Cruzó por fin la avenida Alfonso Ugarte a la altura del colegio Guadalupe. Observó – sin perder el paso – esa parte de la ciudad y suspiró. Todo se veía tan apacible y silencioso a esa hora. Sólo algunas luces languideciendo en las ventanas adormiladas de los edificios. En un par de horas, sin embargo, la ciudad volvería a la agitación de siempre: habría bocinazos de ómnibus, empujones de gente apresurada, gritos de vendedores ambulantes. Pensar que Cecilia iba a caminar más tarde por esa misma ruta para intentar comprar otra bolsa de víveres. Javier Santa Cruz supuso que iba a ser muy difícil que ella consiga otra ración porque ya había visto la extensión de las colas que se hacían los viernes de quincena. Siempre pasaba que antes de media mañana se agotaban las raciones. Luego la ansiedad de la gente se iría materializando en empujones y maldiciones. Pero más difícil era convencer a Cecilia cuando se ponía en plan de terca. En todo caso, cómo no entender la obsesión de su mujer por juntar, acumular, asegurar la mayor cantidad de víveres, si los rumores de una escasez mayor corrían por todas las bocas durante el día. Cecilia era una madre normal que últimamente hacía cosas anormales como casi todos los demás. Claro, la crisis.
Cuando estuvo cerca de la gran puerta metálica, sintió un hincón de rabia porque ya había por lo menos treinta siluetas semidormidas formando la hilera. Iba a ser un día difícil. Aun a pesar de la bruma del amanecer, ya se podía leer el cartelón en la parte superior del almacén: Mercados del Pueblo. Tocó su bolsillo para confirmar que tenía el fajo de billetes y apresuró el paso para ser el siguiente en la cola. Y pensar que unos meses antes, cuando no sospechaba que su vida iba a tomar un nuevo rumbo, imágenes como ésta le habían parecido tan patéticas. Gente que corría de tienda en tienda tratando de comprar medio kilo de azúcar por aquí y otro medio kilo por allá a cambio de llevar cosas, de pronto tan innecesarias, como jaboneras o aerosoles. No obstante, ahora, él era parte del contingente de personas que amanecía con el sabor amargo de la preocupación por la escasez, la devaluación y la violencia política. Miró su reloj y aceptó con resignación que iba estar un buen rato en la cola. Se levantó el cuello de la casaca y suspiró. Pensó en Guillermito. Seguro que ya se había despertado y probablemente Cecilia le cantaba una canción de cuna mientras le preparaba su papilla.

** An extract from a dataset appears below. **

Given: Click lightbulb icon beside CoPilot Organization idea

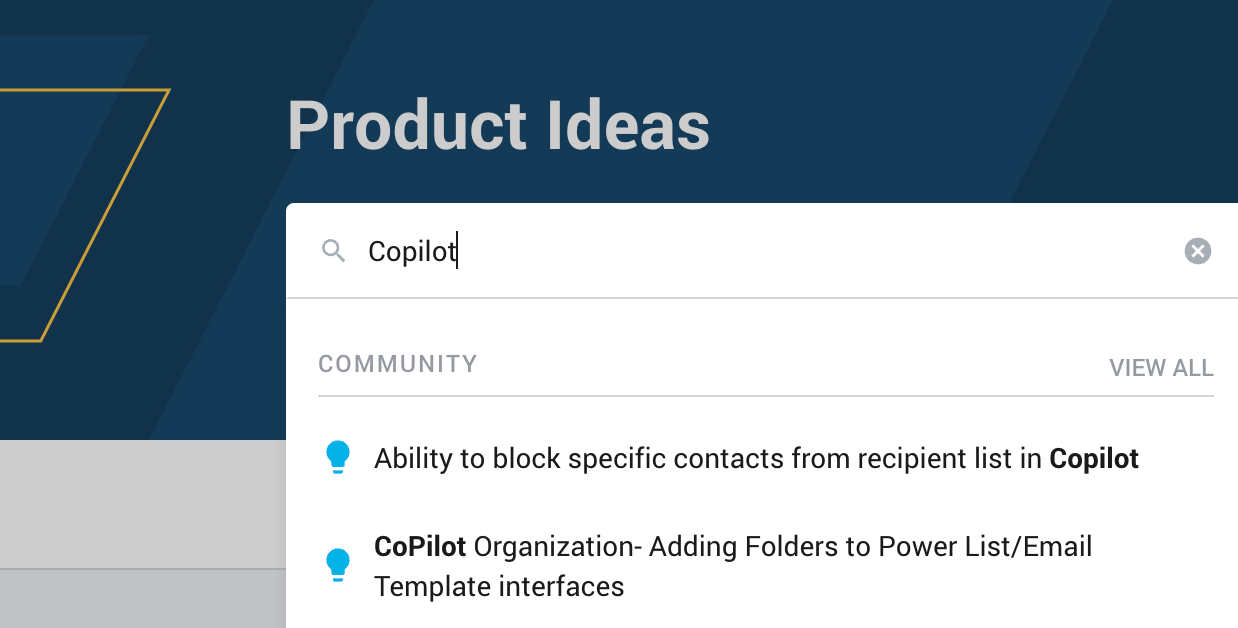Looking at the screenshot, I should tap(338, 565).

Cecilia había dejado la universidad cuando supo que estaba embarazada de Guillermito. Es decir, no fue por el embarazo exactamente, sino porque la posibilidad de que los dos siguieran estudiando había sido descartada después de muchas conversaciones agotadoras y tristes. A Javier Santa Cruz le faltaba sólo unos cuantos cursos y con su bachillerato en la mano le iba a ser más fácil encontrar una plaza de profesor. En cambio, para Cecilia la situación se hacía más complicada porque recién estaba por la mitad de la carrera. En esos días, Javier Santa Cruz todavía estaba seguro de ganarle la partida a la adversidad. Con un poco de paciencia, disciplina e inteligencia – le había dicho a Cecilia – iban a superar aquellos malos momentos. ¿Quién iba suponer que las cosas del país se iban a complicar tanto? Que el dictado de gramática en el C.E.O de la señora Narváez se iba a terminar cuando los terroristas dinamitaron por segunda vez el Banco del primer piso. Mala suerte. Entonces la señora Narváez le puso candado definitivo a uno de los ingresos más importantes de Javier Santa Cruz y se marchó del país como otros tantos.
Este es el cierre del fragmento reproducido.